I am a mother of two. I have one in daycare and the other is in elementary school. Navigating through today’s current events is scary. As mothers we are supposed to be able to explain to our children “why” when life happens. Unfortunately, I can only explain to my elementary aged daughter what COVID-19 is, what social distancing means and what effective hand washing looks like. I know I’m unable to explain to her when this will all pass. And that is hard on both of us.
I’ve come to realize, I’m not the only mother carrying this heavy weight on my shoulders. Because we are supposed to have the answers. We are supposed to understand the facts, action steps and plan for our future. We are supposed to be able to protect our families. But, it’s so hard right now when we just don’t know how to.
I’m sure by now, you’ve experienced grocery stores running low on supplies such as pantry items, house hold essentials and other necessities. Honestly, it’s scary. It’s been difficult for me to process why people would attempt to purchase items to stock pile in their homes, leaving others without. Amidst this chaos, we are all attempting to seek control. Maybe those stock piling feel that this is the only way they can feel some sort of organization and planning during a scary and unknown time. They can control how prepared they feel during these difficult times. I get it. And thankfully as the weeks pass, stores have been able to play catchup with their supplies.
Several weeks ago when the state of Minnesota determined schools would be transitioning to distance learning, to be honest, I felt relief upon hearing the news. I realized the feeling of relief came from the knowing.
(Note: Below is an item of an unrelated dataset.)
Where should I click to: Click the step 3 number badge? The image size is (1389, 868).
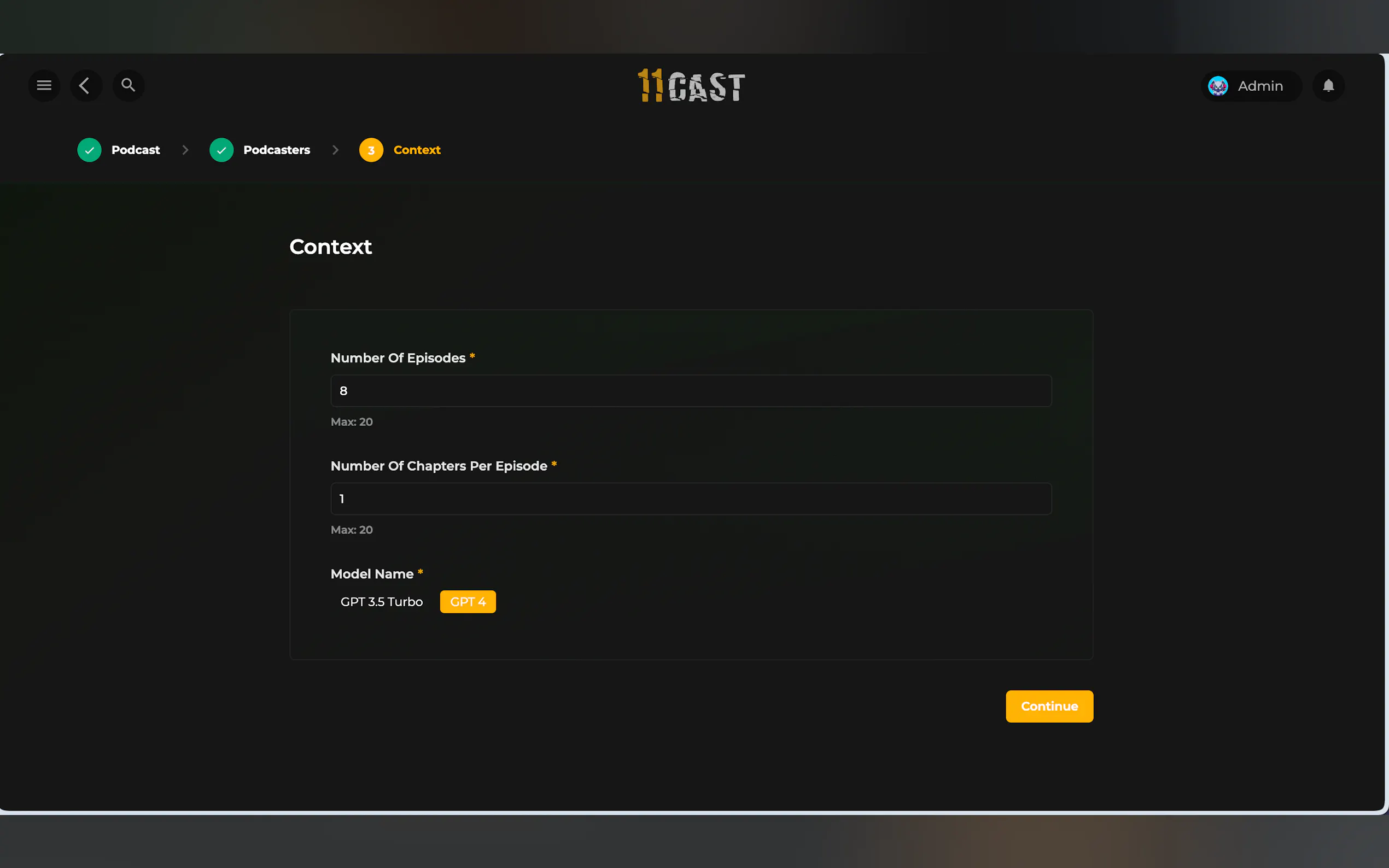coord(371,150)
I knew what I needed to plan for the upcoming weeks. I knew that I would have to put a plan in place to continue online learning for my elementary aged daughter. It sounds so small – perhaps silly, even – but I know I’m not alone in this.
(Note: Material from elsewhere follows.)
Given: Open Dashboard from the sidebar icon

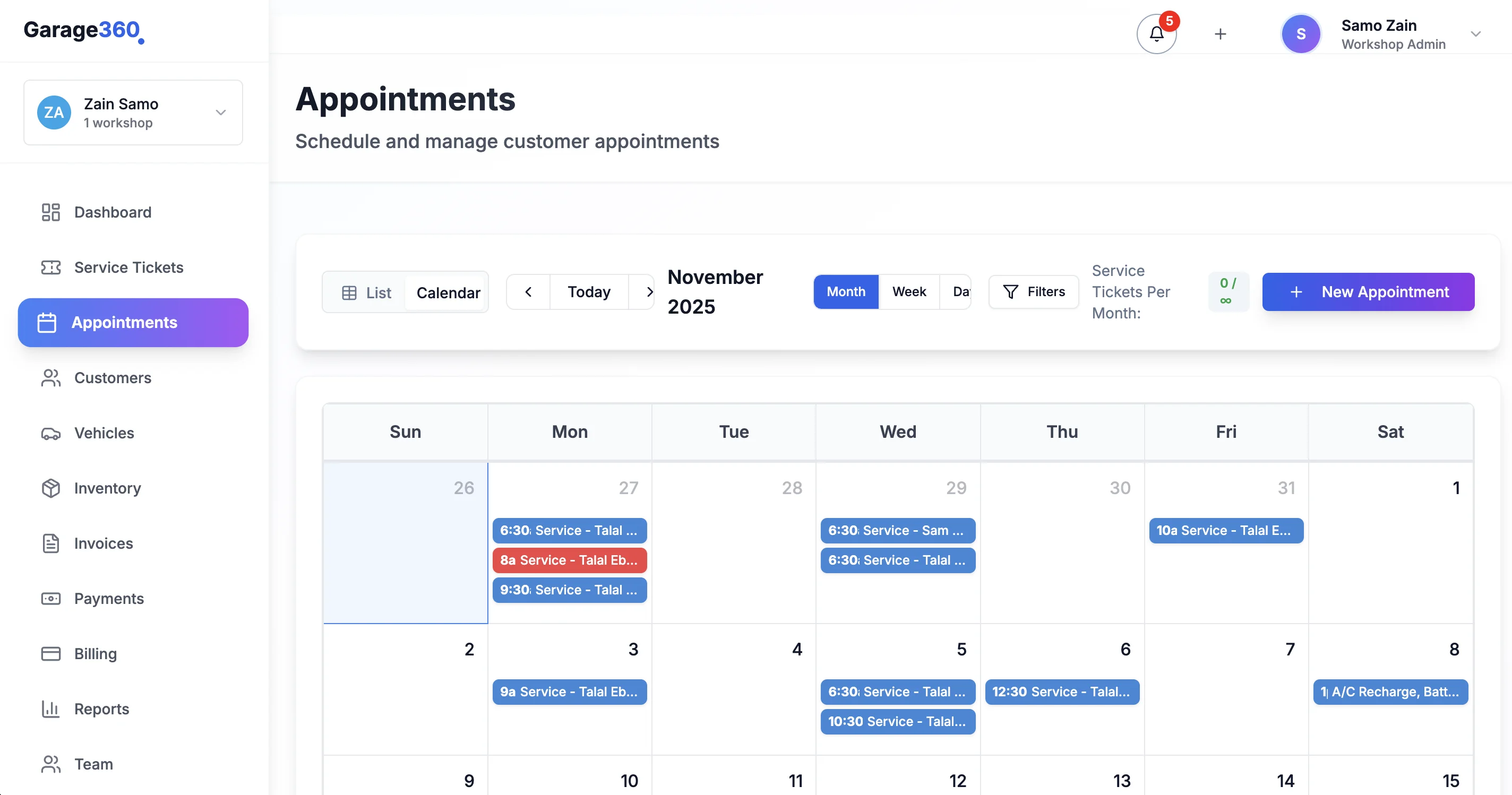Looking at the screenshot, I should (x=50, y=212).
The irony this pandemic has shown me, is that I am often overwhelmed by actual real-life and the day to day grind. The weekly plans for school work, extra-curricular activities, kids’ birthday parties and doctors appointments, all while balancing work. There have been so many times I’ve wished life would be eventless and that things would slow down. There, I said it.
So for the last few weeks and those still to come, I’ve realized it’s okay… It’s okay to feel out of control. It’s okay to feel like you don’t have the answers to all the things your kids will ask you (including math homework). It’s okay to allow your child to FaceTime their friends for some social time on a school night. It’s okay for you to set up a Zoom happy hour with your gal pals several evenings in a row.
And I firmly believe everything is going to be okay. I fully encourage you to take this time to find community within your community, give yourself some slack, and know that you are a good mom.